Monday, December 03, 2007

Inside the Cage wtih Karo Parisyan

Originally posted on Punch Drunk Gammer
Bring The Heat: Karo Parisyan {Nov. 29, 2007}
By Justin Bolduc

PDG: How is everything going after your fight with Ryo Chonan?
Karo: Pretty good, same old stuff. Nothing spectacular, just come home and relax, you know.

PDG: Your win over Ryo wasn’t very pretty – do you chalk it up to your performance, or the fact that nobody really looks good over him?
Karo: A fight is a fight, a win is a win. Who is to say if it is an ugly win or a pretty win? People don’t understand how every fight is different, you fight every guy differently and you can’t do the same things all the time with whoever you’re fighting. You’re fighting everyone differently, and it’s not that easy to beat the guy that has beaten our middleweight champion and one of our welterweight champions, Carlos Newton, you know?

PDG: Absolutely.
Karo: I took the fight pretty serious, I wanted to win. I didn’t want to lose the fight, that’s for damn sure. I didn’t want to take risks.

PDG: Definitely, I mean he’s very tough. Do you think the fight impacts your visibility with the UFC audience though since none of the casual fans know who he is?
Karo: Obviously, since seventy-five percent or eighty percent of the people don’t know who Ryo Chonan is. He’s a game fighter, he’s a tricky dude. He goes after people all the time and somehow he beats everybody. It’s not very easy to beat someone like that.

PDG: You’re in one of the most clustered divisions in the world right now. Georges St. Pierre and Matt Hughes are in the picture to challenge Matt Serra, and then you and Jon Fitch are right there. Do you think you could be facing Jon anytime soon while those other three sort things out?
Karo: People are talking about that, I don’t know. The deal is I think I already have a title shot if I want to wait. If I wait I can get my title shot I guess in six or seven months from now, which is a long time away, and I don’t want to mess up my plans of getting my title shot. Now I would love to fight Jon Fitch, but if I fight him and god forbid something goes wrong and I lose that fight it puts me all the way back down again and I have to work back up for a title fight. So if I am guaranteed a title fight now, I’ll take the title fight or if I don’t want to wait such a long time I’ll take another opponent who I have a more “guaranteed” win over. I still think I can beat Jon Fitch – Jon’s a very tough guy, but I think that if I am in shape that I can beat him eight out of ten times.
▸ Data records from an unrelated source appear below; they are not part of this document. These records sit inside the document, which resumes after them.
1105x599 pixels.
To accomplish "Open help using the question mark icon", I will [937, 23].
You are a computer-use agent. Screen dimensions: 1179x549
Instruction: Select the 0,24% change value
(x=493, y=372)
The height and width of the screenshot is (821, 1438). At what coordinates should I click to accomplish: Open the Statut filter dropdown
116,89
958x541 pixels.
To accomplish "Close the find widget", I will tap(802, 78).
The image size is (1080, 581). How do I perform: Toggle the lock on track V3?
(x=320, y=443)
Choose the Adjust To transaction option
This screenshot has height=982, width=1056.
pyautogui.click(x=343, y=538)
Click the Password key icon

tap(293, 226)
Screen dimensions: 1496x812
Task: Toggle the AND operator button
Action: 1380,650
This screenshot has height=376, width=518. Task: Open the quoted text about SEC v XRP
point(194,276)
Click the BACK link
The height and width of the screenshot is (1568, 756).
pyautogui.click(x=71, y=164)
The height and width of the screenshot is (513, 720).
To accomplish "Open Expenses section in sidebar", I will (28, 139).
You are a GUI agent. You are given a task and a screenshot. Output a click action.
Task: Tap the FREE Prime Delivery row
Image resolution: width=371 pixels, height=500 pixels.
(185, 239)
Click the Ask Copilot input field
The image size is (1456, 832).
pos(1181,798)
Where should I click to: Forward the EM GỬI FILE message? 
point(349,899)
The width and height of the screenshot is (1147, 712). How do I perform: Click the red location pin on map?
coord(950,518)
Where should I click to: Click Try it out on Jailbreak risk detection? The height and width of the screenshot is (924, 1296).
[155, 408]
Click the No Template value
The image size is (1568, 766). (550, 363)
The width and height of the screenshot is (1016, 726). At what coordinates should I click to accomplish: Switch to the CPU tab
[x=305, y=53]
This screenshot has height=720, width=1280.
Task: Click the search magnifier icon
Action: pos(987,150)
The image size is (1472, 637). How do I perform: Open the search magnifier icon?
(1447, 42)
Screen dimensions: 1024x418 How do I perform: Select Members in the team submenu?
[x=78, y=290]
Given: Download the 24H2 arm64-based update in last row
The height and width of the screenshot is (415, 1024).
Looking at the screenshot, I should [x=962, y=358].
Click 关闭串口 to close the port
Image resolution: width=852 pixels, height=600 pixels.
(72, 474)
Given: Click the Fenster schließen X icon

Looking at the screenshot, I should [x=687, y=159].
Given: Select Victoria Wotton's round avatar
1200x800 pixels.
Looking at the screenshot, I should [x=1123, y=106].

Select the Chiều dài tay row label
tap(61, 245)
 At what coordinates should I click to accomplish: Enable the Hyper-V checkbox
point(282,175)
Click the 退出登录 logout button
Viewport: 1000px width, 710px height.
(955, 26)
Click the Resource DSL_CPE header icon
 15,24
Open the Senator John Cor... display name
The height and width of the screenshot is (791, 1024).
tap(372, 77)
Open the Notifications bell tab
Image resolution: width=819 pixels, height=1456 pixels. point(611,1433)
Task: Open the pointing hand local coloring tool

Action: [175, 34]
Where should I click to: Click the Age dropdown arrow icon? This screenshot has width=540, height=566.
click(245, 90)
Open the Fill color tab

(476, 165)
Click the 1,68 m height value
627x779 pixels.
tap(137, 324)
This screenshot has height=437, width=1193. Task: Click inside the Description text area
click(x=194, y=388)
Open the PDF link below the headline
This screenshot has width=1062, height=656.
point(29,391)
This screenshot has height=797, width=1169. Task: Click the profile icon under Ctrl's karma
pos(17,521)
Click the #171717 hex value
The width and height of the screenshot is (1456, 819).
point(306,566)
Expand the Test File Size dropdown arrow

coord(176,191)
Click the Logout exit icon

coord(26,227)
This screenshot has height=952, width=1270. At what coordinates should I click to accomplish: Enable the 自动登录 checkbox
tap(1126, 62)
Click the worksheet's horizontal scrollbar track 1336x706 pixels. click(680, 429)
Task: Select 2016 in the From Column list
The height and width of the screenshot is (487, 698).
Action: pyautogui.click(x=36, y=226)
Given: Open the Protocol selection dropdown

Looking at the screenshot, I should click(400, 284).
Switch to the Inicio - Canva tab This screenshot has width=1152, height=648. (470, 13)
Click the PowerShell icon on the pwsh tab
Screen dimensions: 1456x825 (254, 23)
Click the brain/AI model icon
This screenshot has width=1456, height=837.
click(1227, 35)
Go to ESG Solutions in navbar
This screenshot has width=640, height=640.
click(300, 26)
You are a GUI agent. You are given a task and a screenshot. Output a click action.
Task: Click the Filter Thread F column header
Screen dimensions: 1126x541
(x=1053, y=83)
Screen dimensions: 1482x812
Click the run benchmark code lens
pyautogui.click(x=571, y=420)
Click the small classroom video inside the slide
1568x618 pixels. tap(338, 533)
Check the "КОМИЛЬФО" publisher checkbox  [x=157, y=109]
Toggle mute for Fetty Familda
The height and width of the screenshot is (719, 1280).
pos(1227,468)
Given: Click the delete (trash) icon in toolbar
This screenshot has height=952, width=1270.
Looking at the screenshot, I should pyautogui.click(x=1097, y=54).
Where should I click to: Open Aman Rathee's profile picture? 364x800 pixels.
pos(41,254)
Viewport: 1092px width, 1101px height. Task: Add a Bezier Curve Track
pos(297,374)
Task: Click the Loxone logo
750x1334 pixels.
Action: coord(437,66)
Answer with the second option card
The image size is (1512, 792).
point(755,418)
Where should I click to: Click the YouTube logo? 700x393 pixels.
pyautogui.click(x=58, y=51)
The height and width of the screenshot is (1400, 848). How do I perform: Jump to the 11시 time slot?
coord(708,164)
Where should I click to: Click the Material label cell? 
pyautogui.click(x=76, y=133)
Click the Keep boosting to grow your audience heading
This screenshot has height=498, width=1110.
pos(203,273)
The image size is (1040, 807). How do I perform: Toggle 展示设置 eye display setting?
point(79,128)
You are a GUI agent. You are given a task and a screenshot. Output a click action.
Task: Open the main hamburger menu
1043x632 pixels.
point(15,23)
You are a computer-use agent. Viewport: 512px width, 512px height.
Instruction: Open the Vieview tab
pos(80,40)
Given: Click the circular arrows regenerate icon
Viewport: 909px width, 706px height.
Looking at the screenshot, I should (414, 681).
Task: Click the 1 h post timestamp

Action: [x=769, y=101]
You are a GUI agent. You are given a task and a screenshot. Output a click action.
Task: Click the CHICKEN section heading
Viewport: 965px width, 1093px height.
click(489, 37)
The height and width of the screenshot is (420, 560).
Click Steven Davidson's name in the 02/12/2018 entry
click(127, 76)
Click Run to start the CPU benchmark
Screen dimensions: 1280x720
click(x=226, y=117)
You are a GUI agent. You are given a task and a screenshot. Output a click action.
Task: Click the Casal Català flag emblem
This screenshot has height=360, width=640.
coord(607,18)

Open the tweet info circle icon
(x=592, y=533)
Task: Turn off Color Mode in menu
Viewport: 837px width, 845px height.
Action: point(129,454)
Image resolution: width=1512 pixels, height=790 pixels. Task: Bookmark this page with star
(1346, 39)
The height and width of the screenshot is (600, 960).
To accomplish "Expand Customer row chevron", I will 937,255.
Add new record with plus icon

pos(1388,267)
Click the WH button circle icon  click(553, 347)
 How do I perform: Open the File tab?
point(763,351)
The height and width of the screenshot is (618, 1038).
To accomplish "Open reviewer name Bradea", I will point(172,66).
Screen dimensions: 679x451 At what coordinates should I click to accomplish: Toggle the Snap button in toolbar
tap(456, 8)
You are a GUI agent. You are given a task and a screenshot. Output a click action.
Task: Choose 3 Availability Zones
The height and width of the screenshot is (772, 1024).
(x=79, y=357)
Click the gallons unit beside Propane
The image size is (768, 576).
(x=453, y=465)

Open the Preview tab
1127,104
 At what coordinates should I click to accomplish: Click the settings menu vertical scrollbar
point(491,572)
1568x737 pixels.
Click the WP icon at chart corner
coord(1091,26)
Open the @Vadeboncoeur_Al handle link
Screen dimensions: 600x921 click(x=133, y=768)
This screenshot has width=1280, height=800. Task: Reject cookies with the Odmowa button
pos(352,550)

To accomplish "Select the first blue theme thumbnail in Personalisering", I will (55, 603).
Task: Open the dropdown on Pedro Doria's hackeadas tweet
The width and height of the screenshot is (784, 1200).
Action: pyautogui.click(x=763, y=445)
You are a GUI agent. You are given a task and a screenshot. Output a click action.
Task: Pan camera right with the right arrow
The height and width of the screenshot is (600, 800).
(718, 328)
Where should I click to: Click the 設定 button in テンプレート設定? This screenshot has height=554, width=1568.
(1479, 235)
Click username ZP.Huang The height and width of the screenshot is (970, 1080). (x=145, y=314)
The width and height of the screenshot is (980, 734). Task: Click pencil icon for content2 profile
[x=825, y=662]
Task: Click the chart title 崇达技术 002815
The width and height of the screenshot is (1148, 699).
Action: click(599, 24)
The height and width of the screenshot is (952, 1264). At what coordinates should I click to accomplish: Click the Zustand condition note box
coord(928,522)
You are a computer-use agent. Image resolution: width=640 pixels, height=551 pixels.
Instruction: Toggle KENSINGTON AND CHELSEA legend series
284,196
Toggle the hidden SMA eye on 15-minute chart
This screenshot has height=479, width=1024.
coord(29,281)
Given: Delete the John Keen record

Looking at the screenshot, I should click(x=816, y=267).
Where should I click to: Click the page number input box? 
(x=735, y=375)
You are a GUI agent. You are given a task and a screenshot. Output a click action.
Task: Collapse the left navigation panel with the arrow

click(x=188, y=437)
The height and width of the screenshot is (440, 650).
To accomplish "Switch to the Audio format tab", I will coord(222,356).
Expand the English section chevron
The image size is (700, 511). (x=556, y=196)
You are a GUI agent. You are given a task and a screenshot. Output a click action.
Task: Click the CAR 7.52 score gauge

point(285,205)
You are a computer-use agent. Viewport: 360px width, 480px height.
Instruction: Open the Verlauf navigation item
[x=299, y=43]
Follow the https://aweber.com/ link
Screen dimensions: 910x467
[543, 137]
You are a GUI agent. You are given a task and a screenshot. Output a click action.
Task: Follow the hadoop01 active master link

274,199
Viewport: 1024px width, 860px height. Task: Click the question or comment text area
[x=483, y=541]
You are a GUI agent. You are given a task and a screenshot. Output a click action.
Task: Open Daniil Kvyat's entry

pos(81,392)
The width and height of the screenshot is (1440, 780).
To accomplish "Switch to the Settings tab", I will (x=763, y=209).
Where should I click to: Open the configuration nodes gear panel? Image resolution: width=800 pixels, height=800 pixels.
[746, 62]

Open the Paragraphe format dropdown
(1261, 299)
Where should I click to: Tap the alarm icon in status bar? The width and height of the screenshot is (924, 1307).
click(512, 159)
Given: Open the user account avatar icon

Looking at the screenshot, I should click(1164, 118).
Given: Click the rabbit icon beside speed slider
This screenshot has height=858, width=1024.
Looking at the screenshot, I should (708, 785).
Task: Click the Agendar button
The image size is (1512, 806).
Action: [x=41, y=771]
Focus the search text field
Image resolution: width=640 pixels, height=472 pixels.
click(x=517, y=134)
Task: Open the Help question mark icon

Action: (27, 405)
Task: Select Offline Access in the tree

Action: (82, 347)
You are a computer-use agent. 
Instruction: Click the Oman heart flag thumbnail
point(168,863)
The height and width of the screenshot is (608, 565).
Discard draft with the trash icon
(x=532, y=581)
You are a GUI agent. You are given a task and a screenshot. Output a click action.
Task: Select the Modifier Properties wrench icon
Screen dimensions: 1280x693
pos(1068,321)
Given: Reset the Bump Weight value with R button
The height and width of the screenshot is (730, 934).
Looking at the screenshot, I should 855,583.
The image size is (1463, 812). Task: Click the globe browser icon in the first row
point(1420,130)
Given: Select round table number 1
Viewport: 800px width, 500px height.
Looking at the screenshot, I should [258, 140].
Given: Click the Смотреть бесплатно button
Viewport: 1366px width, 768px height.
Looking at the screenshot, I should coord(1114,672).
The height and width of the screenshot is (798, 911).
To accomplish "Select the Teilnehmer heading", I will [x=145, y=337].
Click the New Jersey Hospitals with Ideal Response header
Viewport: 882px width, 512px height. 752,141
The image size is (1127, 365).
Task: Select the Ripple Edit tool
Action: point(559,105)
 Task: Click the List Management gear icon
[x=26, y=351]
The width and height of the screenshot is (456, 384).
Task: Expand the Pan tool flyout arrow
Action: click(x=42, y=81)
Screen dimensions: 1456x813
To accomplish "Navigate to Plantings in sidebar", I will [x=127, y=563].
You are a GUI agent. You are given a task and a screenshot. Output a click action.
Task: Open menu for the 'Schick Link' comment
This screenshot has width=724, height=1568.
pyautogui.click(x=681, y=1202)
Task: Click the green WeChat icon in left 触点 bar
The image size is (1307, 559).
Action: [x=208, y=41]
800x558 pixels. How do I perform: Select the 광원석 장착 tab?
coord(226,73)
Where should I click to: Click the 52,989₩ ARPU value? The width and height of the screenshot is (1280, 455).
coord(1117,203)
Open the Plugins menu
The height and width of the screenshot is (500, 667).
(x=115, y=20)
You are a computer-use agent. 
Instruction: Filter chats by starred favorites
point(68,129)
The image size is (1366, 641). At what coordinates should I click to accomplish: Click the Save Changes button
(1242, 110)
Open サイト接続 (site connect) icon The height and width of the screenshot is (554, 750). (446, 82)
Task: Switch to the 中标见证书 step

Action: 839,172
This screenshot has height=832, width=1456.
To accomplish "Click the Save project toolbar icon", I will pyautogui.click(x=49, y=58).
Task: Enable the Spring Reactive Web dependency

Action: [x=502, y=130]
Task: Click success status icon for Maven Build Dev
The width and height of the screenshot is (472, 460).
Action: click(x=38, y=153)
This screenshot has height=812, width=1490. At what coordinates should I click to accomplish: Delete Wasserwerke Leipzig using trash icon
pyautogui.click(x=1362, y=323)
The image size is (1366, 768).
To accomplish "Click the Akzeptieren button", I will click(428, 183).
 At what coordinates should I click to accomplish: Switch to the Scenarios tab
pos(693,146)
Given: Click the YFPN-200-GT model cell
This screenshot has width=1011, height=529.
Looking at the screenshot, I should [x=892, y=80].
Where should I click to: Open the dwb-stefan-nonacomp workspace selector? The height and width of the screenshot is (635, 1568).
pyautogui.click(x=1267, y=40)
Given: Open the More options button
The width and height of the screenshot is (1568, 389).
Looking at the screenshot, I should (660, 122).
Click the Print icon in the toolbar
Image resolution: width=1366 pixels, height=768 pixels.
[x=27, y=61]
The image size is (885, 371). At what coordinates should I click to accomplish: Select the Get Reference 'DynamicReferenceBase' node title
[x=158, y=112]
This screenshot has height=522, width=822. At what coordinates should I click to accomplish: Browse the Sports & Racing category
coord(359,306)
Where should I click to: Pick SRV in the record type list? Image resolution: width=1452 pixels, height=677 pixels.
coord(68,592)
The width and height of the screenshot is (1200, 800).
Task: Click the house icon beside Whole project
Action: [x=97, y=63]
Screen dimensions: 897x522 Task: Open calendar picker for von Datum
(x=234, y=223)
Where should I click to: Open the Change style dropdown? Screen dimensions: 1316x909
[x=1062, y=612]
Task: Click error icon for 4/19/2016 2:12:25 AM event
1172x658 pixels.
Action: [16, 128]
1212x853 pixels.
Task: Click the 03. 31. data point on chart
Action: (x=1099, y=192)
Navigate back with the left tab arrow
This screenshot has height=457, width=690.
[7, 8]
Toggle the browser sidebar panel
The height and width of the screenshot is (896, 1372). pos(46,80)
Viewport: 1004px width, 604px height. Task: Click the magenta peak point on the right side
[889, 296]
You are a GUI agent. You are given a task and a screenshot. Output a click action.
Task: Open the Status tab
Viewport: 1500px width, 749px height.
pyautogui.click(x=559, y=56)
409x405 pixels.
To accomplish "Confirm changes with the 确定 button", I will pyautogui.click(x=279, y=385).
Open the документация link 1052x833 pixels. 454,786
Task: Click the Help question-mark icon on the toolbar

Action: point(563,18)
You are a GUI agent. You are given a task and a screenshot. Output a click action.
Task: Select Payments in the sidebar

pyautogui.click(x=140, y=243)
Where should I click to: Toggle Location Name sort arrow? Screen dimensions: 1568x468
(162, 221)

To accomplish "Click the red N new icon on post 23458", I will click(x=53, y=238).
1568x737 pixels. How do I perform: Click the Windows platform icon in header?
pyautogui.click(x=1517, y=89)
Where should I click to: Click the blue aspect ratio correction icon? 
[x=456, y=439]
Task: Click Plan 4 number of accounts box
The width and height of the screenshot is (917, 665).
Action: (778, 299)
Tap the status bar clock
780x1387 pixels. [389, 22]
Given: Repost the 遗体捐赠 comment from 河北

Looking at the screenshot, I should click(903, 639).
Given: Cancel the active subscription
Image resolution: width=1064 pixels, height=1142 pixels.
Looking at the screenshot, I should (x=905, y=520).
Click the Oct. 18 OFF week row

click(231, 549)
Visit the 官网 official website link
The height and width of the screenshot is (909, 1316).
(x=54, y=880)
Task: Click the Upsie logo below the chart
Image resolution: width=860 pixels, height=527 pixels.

But at this point I don’t want to jeopardize anything leading up to my title fight, so we’ll see what the UFC will offer and what I will take.

PDG: Yeah, and that puts you in a tough position because of the last time when you had a title shot; your injury forced you to work your way all the way back up.
Karo: Yeah.

PDG: With the three at the front of the pack, Serra, Hughes, and Georges; is there anyone specific you’d like to fight if given the opportunity? I know you’ve already beat Matt [Serra] and that you have a loss to Georges, so does any of that matter?
Karo: No. Well, Diego [Sanchez].

PDG: Diego?
Karo: Yeah – but he’s coming off two losses and it doesn’t make any sense for me to fight him. Sometime in the future probably.

PDG: Back to Ryo, he was known for fighting at 183-pounds in PRIDE. How did he feel to you in the fight, did he feel big and strong or more in-line with the rest of the welterweights?
Karo: As far as how I felt him, he felt very weak to me. He didn’t feel strong at all. Then again, he might do great with other welterweights, but he felt weak to me.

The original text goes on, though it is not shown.